2. Menjauh dan menutupi diri dari pandangan manusia. Apalagi jika sedang buang air besar, agar suara saat buang air tidak didengar, atau baunya tidak tercium. Ini berdasarkan hadits Jabir, ia berkata, “Kami keluar dalam sebuah perjalanan bersama Rasulullah maka tidaklah beliau masuk ke dalam tempat buang air besar, kecuali menjauh dan tidak terlihat oleh siapa pun.” (HR. Ibnu Majah).
3. Membaca basmalah dan isti’adzah dengan suara keras ketika hendak memasuki tempat buang air dan ketika menyingsingkan (membuka) pakaian jika buang air di tempat terbuka dan jauh dari manusia.
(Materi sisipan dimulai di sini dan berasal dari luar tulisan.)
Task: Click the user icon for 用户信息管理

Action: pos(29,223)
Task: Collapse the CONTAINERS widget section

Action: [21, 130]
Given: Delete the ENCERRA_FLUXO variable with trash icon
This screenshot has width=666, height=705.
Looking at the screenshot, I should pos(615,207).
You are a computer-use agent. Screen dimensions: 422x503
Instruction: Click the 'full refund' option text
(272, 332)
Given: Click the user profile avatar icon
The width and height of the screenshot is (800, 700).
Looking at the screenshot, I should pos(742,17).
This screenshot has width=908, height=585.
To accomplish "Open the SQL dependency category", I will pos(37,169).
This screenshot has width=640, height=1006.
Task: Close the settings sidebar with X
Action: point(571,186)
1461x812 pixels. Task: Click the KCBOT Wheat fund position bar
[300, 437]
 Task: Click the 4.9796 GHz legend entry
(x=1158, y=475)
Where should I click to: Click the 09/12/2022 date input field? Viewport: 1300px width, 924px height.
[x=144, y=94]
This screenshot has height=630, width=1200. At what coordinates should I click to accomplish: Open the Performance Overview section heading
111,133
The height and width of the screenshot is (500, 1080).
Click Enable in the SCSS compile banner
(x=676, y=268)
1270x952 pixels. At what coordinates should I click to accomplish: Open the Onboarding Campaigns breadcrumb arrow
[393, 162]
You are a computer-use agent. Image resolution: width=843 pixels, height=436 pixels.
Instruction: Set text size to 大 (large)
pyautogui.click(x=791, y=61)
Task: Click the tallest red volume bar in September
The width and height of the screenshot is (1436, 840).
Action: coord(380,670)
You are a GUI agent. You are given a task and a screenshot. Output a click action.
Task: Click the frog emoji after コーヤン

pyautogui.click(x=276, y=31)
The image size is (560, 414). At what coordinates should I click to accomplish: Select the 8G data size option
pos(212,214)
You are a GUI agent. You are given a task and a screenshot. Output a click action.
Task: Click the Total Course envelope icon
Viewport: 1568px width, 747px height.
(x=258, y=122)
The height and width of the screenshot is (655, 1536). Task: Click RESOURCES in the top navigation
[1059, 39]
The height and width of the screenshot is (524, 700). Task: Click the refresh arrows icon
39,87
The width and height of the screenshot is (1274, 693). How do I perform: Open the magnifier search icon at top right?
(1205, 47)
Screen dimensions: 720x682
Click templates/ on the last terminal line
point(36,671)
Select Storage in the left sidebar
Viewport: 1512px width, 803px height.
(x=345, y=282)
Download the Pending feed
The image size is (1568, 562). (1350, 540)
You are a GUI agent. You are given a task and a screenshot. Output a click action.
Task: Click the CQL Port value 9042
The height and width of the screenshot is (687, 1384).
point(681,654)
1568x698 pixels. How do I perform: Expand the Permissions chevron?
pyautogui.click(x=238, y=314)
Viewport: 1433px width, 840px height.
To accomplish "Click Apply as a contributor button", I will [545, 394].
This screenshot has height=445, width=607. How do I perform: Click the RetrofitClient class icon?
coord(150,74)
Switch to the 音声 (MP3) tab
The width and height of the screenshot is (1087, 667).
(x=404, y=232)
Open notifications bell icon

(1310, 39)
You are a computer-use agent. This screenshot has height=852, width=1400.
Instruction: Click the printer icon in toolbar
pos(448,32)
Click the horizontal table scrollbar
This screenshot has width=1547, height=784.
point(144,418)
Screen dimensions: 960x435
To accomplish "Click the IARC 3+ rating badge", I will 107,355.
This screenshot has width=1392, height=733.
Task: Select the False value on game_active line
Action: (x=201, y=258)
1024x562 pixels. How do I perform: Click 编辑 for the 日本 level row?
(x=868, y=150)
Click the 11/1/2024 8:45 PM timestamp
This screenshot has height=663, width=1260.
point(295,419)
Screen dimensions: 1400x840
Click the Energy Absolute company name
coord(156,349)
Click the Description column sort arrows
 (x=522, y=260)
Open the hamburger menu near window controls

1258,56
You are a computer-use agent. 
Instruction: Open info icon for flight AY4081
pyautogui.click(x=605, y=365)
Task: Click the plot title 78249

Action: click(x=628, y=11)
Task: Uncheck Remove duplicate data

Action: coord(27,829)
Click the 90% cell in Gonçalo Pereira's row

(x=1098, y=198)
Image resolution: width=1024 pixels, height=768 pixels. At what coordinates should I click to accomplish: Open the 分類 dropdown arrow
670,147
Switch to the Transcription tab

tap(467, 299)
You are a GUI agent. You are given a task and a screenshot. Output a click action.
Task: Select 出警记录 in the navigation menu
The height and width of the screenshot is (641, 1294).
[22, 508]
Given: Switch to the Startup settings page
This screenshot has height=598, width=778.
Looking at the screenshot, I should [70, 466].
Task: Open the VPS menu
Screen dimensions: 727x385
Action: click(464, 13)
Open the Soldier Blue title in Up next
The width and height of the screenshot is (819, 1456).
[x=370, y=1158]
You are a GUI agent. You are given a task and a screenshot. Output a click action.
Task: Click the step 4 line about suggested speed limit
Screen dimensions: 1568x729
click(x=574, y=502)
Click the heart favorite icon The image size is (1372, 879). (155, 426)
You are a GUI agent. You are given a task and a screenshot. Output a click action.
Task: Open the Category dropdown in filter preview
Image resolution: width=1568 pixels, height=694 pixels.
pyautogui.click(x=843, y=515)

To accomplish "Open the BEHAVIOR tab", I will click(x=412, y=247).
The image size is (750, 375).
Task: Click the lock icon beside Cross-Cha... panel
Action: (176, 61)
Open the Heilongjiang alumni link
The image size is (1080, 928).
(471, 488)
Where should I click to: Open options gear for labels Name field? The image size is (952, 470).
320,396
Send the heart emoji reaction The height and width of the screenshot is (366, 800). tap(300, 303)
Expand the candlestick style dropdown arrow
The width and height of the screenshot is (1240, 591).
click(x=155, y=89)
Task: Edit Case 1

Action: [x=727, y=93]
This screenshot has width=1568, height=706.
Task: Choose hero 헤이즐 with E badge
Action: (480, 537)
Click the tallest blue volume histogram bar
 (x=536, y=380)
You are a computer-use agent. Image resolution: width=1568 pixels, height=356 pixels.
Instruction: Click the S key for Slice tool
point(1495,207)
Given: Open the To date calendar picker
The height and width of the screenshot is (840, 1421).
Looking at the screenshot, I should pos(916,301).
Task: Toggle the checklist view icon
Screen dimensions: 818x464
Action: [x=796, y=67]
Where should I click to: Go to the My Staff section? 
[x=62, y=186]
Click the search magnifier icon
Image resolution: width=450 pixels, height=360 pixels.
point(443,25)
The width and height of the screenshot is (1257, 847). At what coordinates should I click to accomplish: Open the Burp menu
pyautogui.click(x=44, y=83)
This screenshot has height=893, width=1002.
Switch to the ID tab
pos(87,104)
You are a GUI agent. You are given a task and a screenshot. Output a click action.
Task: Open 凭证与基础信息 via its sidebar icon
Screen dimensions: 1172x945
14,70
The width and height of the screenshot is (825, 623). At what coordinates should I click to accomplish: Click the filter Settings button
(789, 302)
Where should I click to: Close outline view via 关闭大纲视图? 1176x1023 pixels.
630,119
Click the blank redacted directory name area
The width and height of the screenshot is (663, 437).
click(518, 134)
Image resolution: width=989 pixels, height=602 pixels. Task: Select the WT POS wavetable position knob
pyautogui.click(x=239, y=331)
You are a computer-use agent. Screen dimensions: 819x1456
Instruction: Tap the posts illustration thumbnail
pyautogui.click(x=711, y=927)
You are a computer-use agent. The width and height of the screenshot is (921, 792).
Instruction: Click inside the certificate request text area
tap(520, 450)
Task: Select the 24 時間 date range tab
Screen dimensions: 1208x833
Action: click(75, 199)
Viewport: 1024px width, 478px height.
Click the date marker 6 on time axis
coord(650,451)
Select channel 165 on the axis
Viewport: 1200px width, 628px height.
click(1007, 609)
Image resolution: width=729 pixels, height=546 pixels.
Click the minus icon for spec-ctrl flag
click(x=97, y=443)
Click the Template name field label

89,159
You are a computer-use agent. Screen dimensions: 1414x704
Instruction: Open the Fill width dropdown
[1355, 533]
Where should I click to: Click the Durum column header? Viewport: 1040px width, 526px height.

Ini berdasarkan hadits Anas ia berkata, “Adalah Nabi apabila ingin masuk WC beliau berkata,
“Dengan nama Allah, ya Allah sesungguhnya saya berlindung dengan-Mu dari kejahatan setan laki-laki dan setan perempuan.” (HR. Al-Jamaah).
4. Tidak berbicara secara mutlak saat buang air, baik berupa dzikir atau lainnya. Tidak boleh menjawab salam, menjawab adzan, kecuali jika harus menuntun atau mengarahkan (seperti orang buta) yang dikhawatirkan akan jatuh atau terperosok. Jika seseorang bersin saat buang air, maka ia membaca hamdalah dalam hatinya dan tidak menggerakkan lisannya.
Hal ini berdasarkan hadits, “Seorang laki-laki melewati Nabi yang sedang buang air kecil, maka lelaki mengucapkan salam, namun beliau tidak menjawabnya.” (HR. Al-Jamaah, kecuali Al-Bukhari).
5. Menghormati kiblat dengan tidak menghadap ke arahnya atau membelakanginya. Hal ini berdasarkan hadits Abu Hurairah ia berkata, Rasulullah bersabda,
“Jika salah seorang di antara kalian duduk buang air, maka hendaklah ia tidak menghadap kiblat dan tidak pula membelakanginya.” (HR. Ahmad dan Muslim). Larangan ini dimaknai bersifat makruh dilakukan berdasarkan hadits lain dari Ibnu Umar ia berkata, “Saya pernah menaiki rumah Hafshah karena suatu keperluan, maka aku melihat (secara tidak sengaja) Rasulullah sedang buang hajat menghadap Syam dan membelakangi Ka’bah.” (HR. Al-Jamaah).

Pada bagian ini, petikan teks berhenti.